On a legal level, the story would create an interesting question if true. The company stands accused of doing rigged and delayed field testing in order to get a defective product to market. The result is claimed to be the devastation of honeybees that are vital to farms and other businesses. Can they now sue? The problem will be proving causation in such a massive tort case. Of course, a trial would produce greater scrutiny than was the case at the EPA.

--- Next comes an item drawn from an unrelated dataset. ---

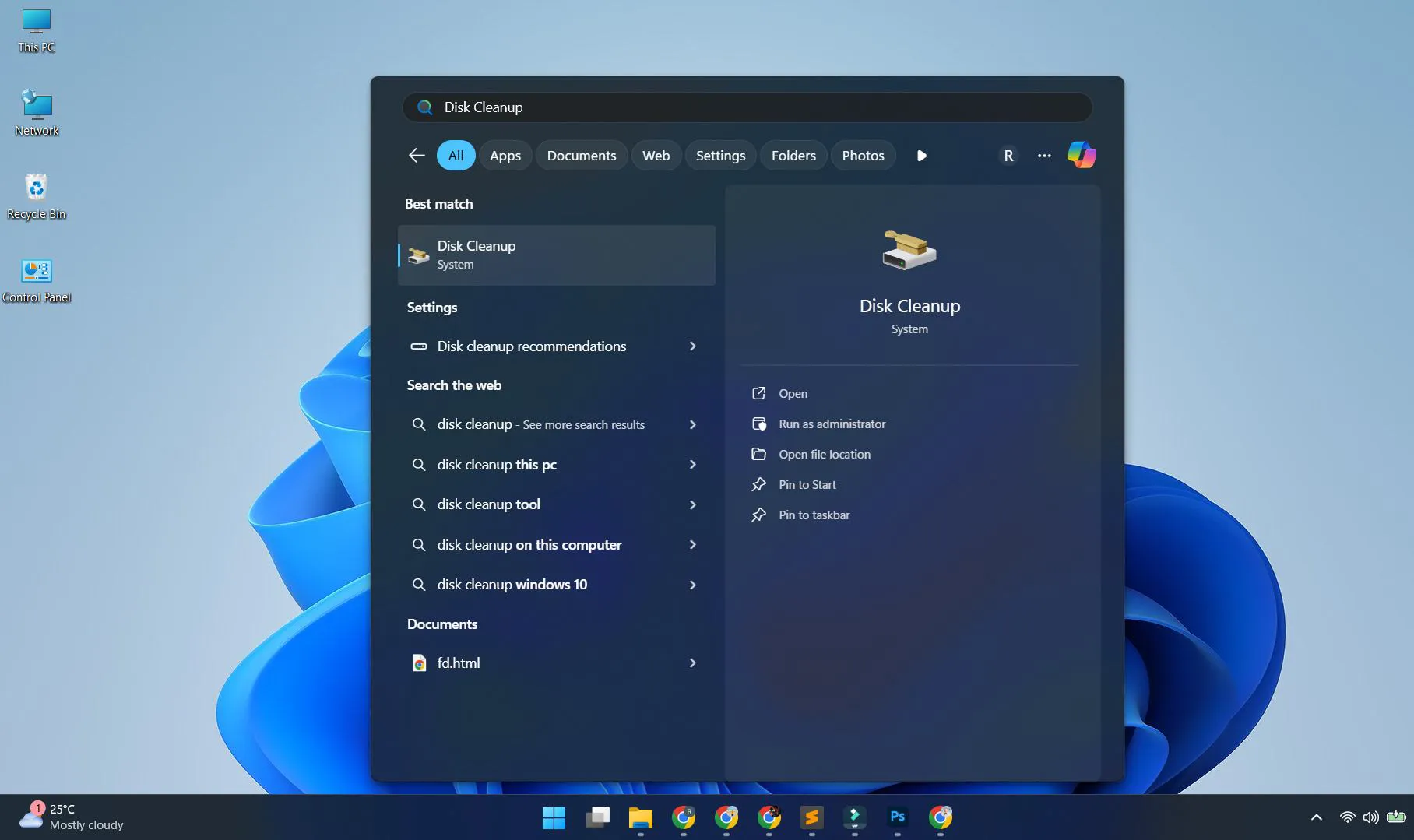Launch Sublime Text from the taskbar
The height and width of the screenshot is (840, 1414).
coord(812,818)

I am also concerned that this memo had to be leaked. Once again, neither the agency nor Congress informed the nation of this evidence for years as the world has searched for a cause of the loss. Even if this is not found to the cause or only cause, there remains questions of why this company was able to introduce such a chemical into the environment with so little scrutiny. The reliance on industry testing has long been controversial and the lack of serious scrutiny during both the Bush and Obama Administrations shows how industry continues to exercise a disturbing degree of control over the data used to evaluate their products.
the difficulty of proving such an attenuated Proximate Cause in a Tort case is precisely why Property Rights alone are insufficient to protect the environment; hence requiring regulatory oversight. The farmers are also going to have an extremely difficult time demonstrating that any losses they’ve experienced were caused-in-fact by the honeybee extermination. The connection is so difficult to show in court that demonstrating an injury is virtually impossible.
And the farmers have the best case among anybody. Who else has standing to sue when animals and insects are killed? The families of the honeybees?